Gaziantep deplasmanını açıkçası ben Galatasaray için bir çıkış maçı, belki de şampiyonluğa atılacak olan en sağlam adım olarak görüyordum. Zira ilk yarıda olduğu gibi kazanma alışkanlığına sahip olduğunda Galatasaray'ın neler yapabileceğinin bir göstergesi olabilirdi. Bunun için zor bir maçtı şüphesiz. Bunu Gaziantepspor iyi de gösterdi, Yasin Pehlivan, Popov ve Dani gibi oyuncuların maç boyunca etkili oyunu belki de Galatasaray'ı en çok zorlayan etkenler oldu. Fakat söylediğim gibi her şeyin yeniden başlayacağı maç bu olacaksa, Galatasaraylı oyuncuların fazladan çalışmaları gerekiyordu, onlar bunun farkındaydı.
Maça etkili de başladı Galatasaray, alıştığımız gibi ayağında top tutarak, isabetli paslarla rakip kaleye doğru gelmeye çalıştı. Kanatlarındaki aksaklık hücumda sıkıntı yaratsa da Necati'nin ileride istekli oyunu, Elmander'in alıştığımız çalışkan oyunu ve Selçuk'un etkisiyle Gaziantep kalesi sıkıntı yaşıyordu. Buna rağmen Gaziantepspor iyi kontra-atağa çıkarak Galatasaray'ı çok kez tehlike altında bıraktı, Hakan Balta'nın çizgiden çıkarttığı o top hem maçın dönüm noktası hem de jeneriklik bir pozisyondu gerçekten. 2. yarıya atakları adeta yavaşlatan Emre Çolak yerine Yiğit Gökoğlan ile başladı imparator, bu değişiklik gol mü getiriyor derken yine bir kontra-ataktan Antep golü buldu ve Popov durumu 1-0 yaptı.
Fakat Necati'nin istekli oyunu ve Engin'in 2. yarıdaki fazladan etkisi Galatasaray'a Elmander'in çok iyi pasında Necati'nin ayağından bulduğu golle eşitliği getirdi. Bu belki de Necati'nin ileride yapacaklarının bir göstergesiydi.

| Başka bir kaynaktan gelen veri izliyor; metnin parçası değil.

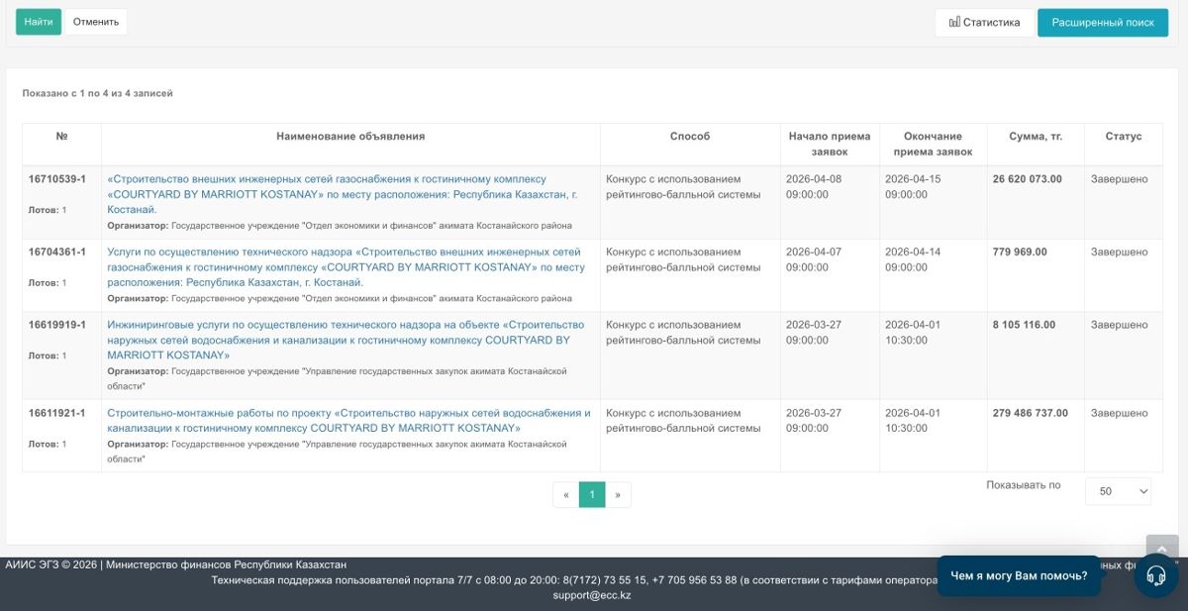Go to previous page « arrow
1188x611 pixels.
click(565, 494)
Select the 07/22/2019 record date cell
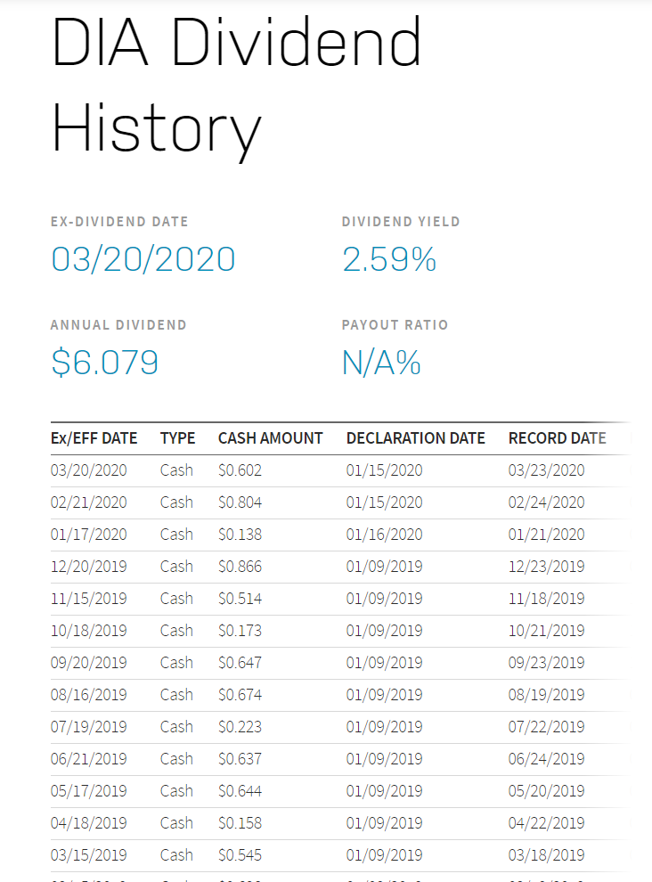Viewport: 652px width, 882px height. 546,727
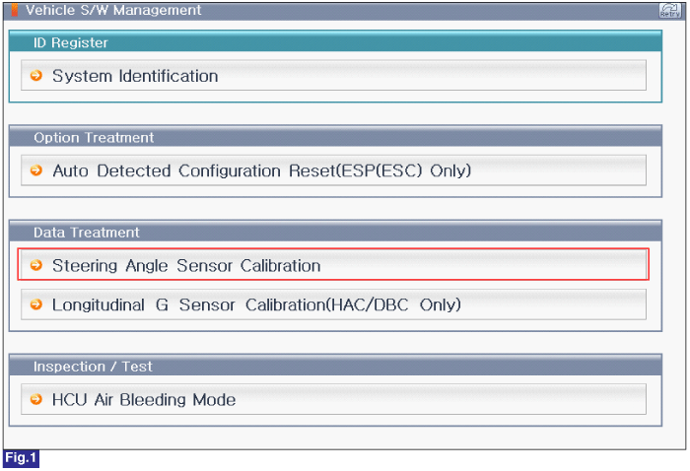This screenshot has height=471, width=690.
Task: Click the Option Treatment section header
Action: click(x=335, y=137)
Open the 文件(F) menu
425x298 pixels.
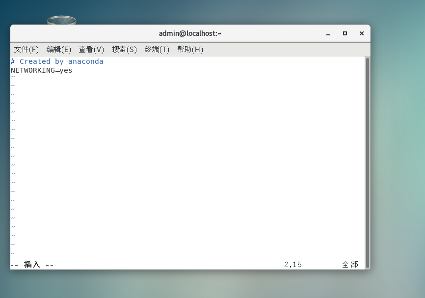click(x=26, y=49)
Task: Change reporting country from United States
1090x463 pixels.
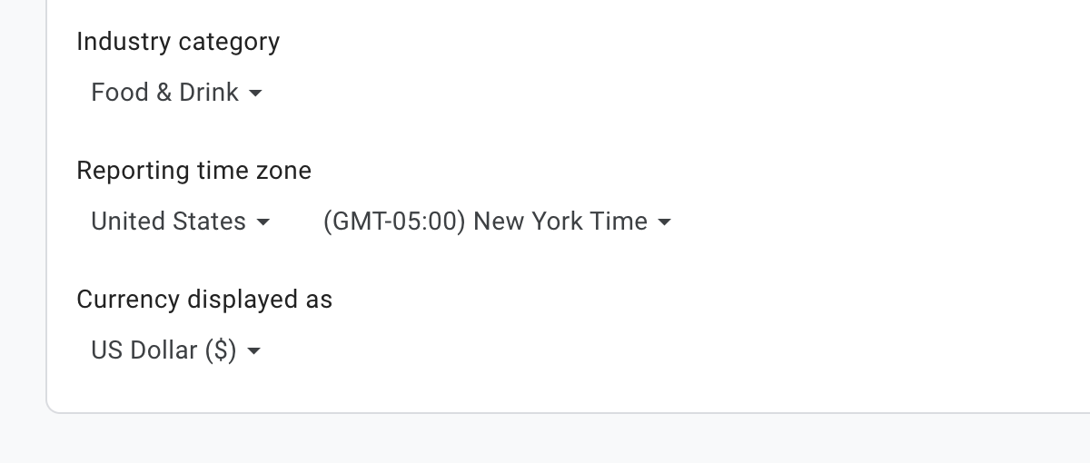Action: coord(169,222)
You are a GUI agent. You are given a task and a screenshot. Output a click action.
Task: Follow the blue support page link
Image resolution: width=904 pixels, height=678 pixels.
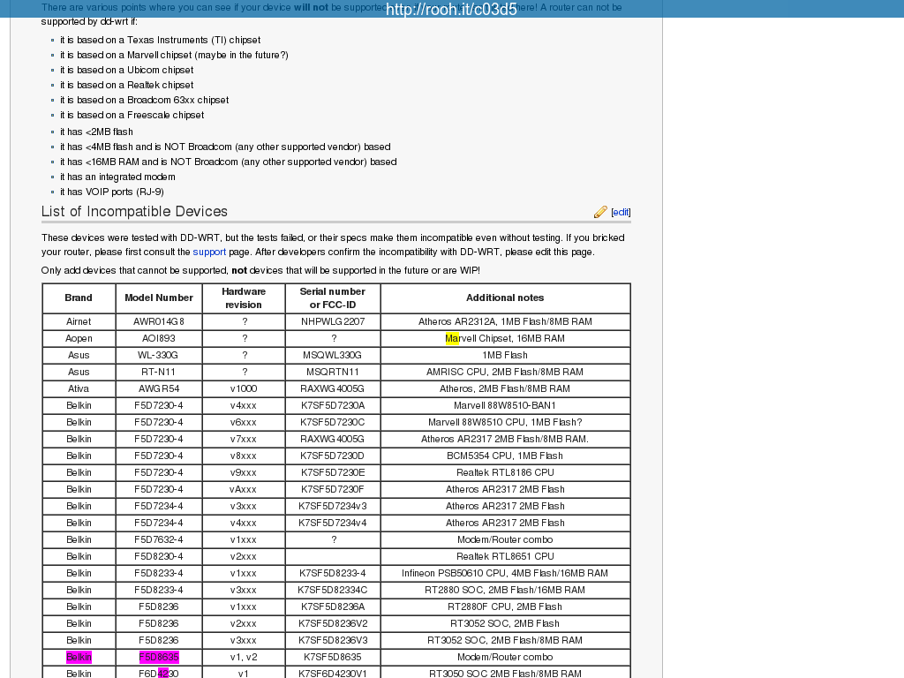tap(209, 252)
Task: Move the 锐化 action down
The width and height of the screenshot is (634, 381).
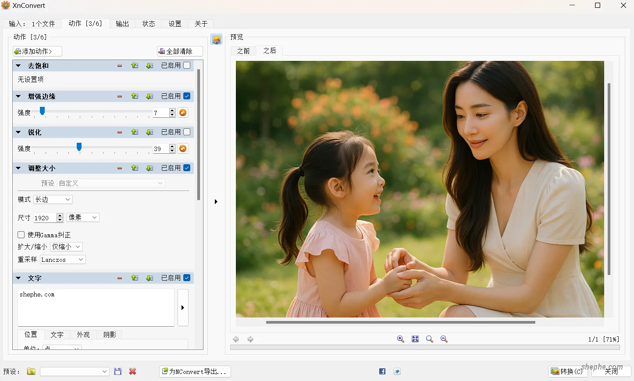Action: click(x=150, y=132)
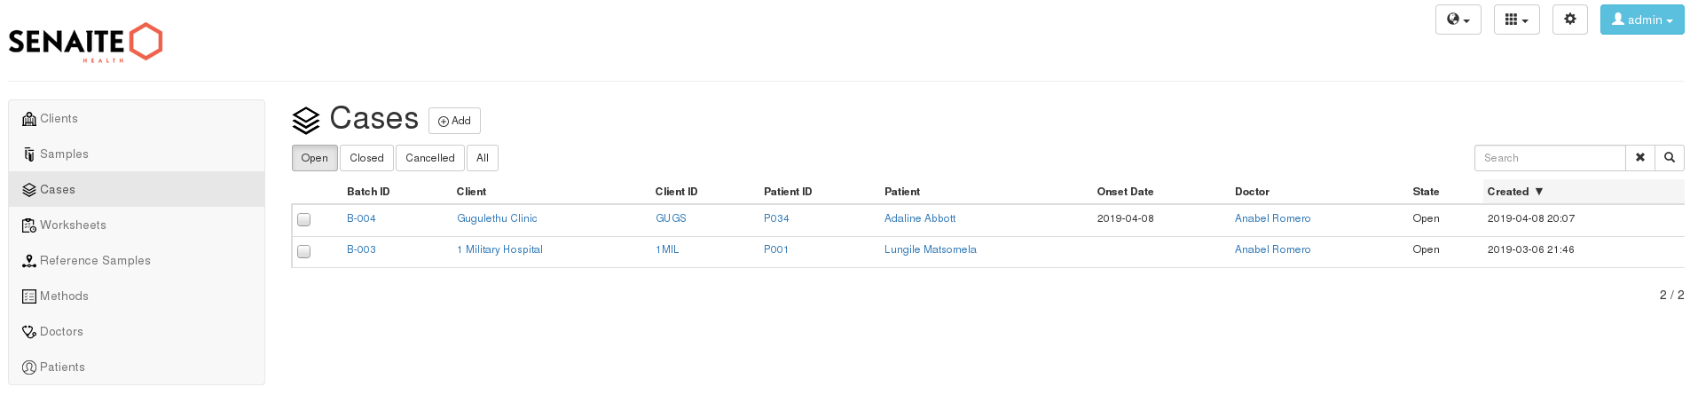Open the admin user menu

point(1642,20)
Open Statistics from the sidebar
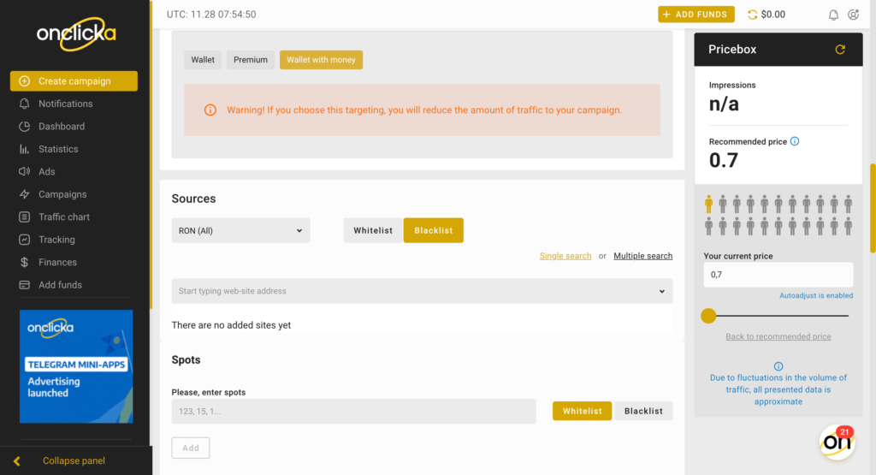 pos(58,149)
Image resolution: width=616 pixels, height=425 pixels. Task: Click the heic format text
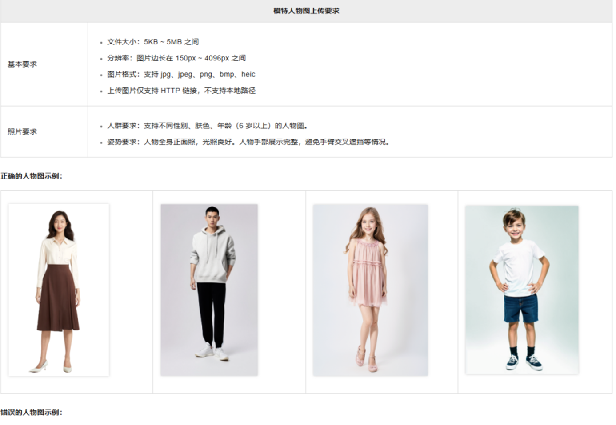(248, 75)
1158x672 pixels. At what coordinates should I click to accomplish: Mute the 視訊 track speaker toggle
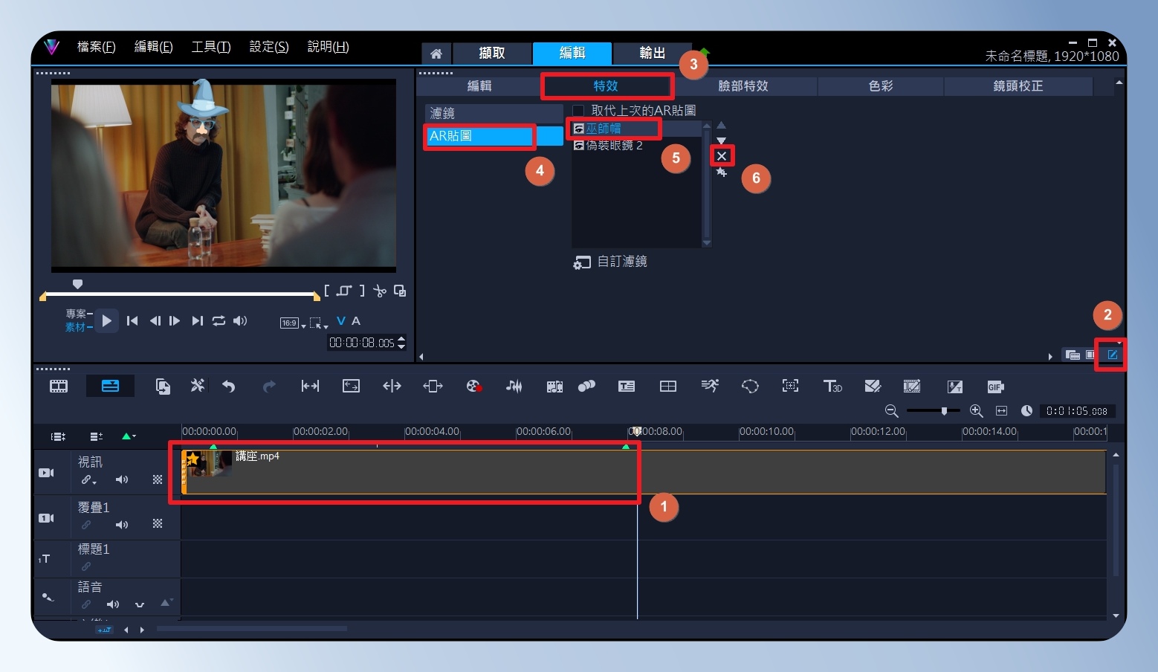122,479
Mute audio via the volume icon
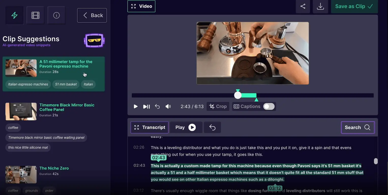388x195 pixels. 168,106
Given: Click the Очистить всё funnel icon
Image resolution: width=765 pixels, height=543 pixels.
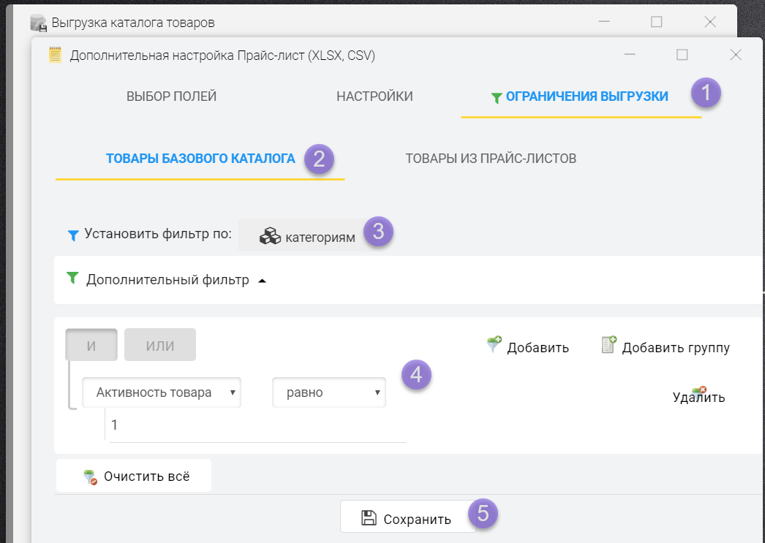Looking at the screenshot, I should [90, 477].
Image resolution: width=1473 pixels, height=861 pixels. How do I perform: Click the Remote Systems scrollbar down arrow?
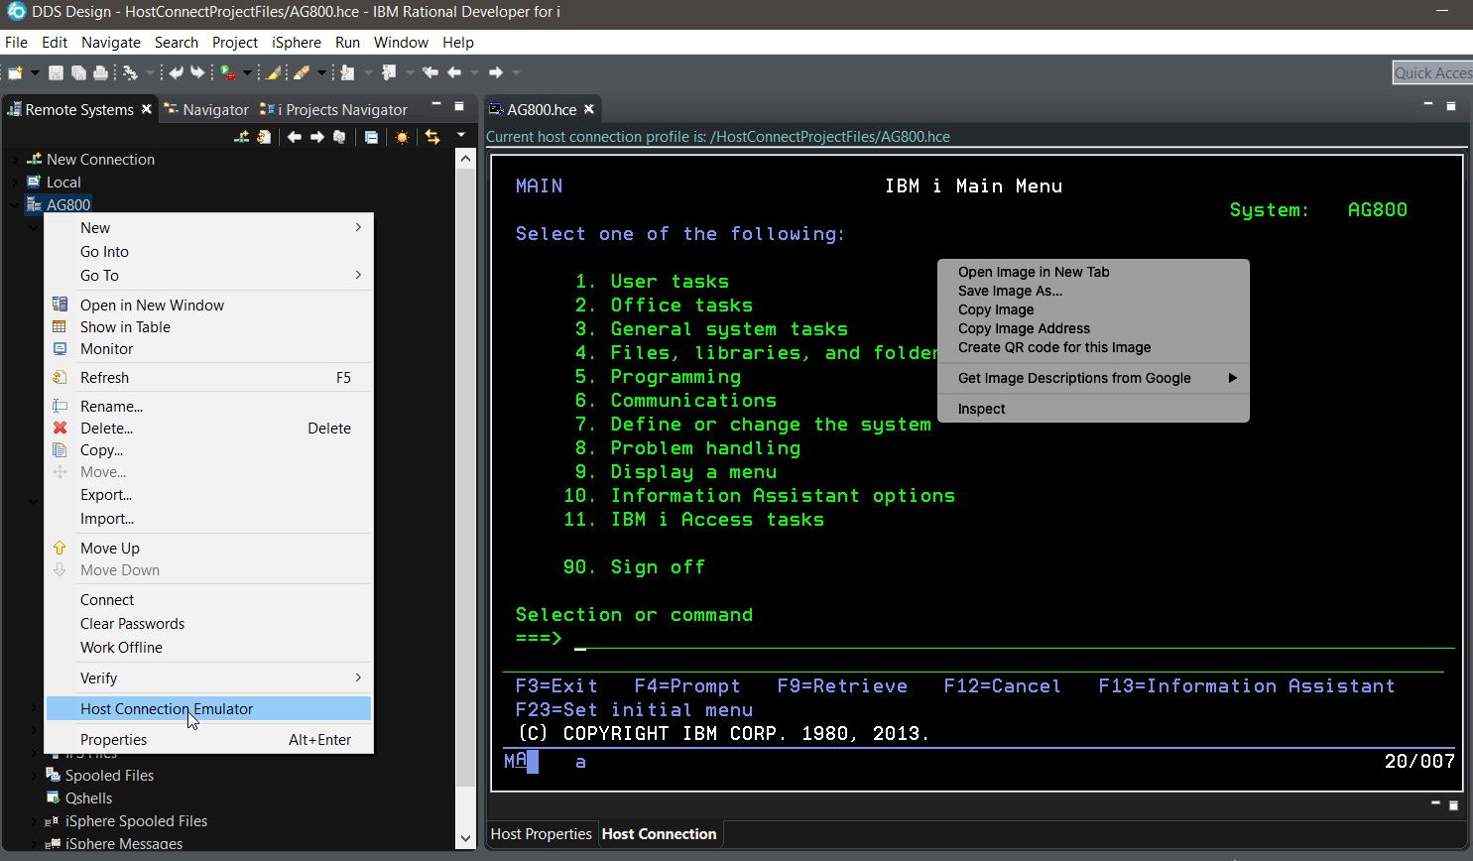tap(465, 838)
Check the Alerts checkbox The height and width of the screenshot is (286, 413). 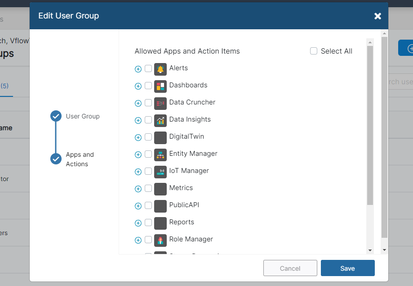[148, 69]
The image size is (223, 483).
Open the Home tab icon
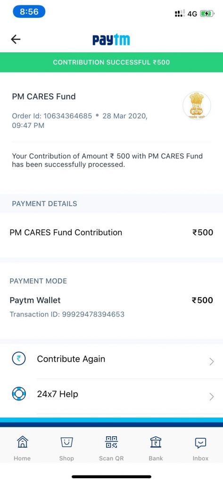(x=22, y=442)
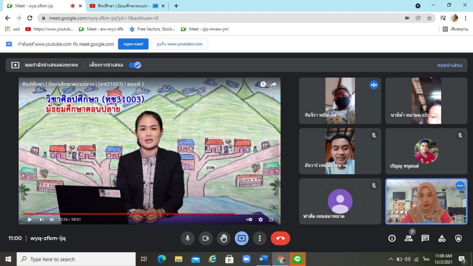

Elmander çalışkan oyununu Galatasaray adına attığı 9. golle süsleyince, Galatasaray sahadan 1-2 galip ayrılmasını bildi.
Galatasaray defans adına sıkıntılarını giderebilir, sahip olduğu oyun stratejisini sezon sonuna kadar götürebilir ve Necati'nin bu formu devam ederse gerçekten Galatasaray'ın bu " Ateş " i üfleyerek sönmeyecek gibi gözüküyor. Şampiyonluk şarkısı artık daha da gür söylenmeli.